═══ Data section ═══

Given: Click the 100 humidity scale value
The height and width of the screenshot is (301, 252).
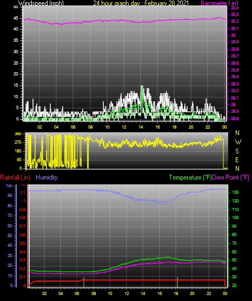Looking at the screenshot, I should pos(9,185).
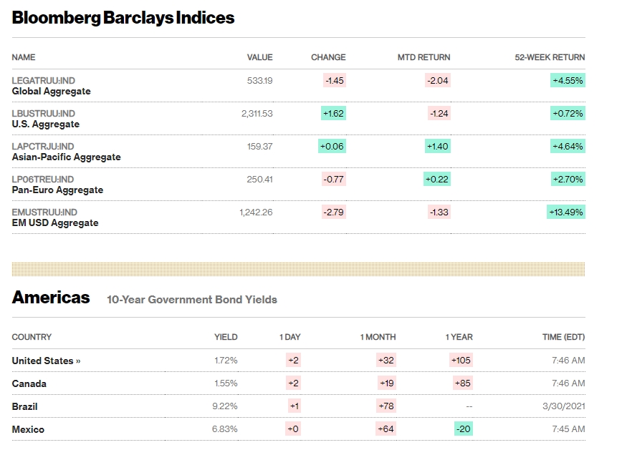Click the LBUSTRUU:IND ticker symbol

coord(44,114)
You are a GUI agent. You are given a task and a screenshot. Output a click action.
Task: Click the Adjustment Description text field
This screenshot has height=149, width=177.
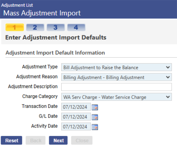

═══

* [Work request] The copy starts at the line holding "You are a GUI" and ends at the last line of the records above. Transcribe those lines exactly, pictures excluded.

* [Task answer]
You are a GUI agent. You are given a task and a screenshot. Output a click action.
Task: Click the Adjustment Description text field
This screenshot has height=149, width=177.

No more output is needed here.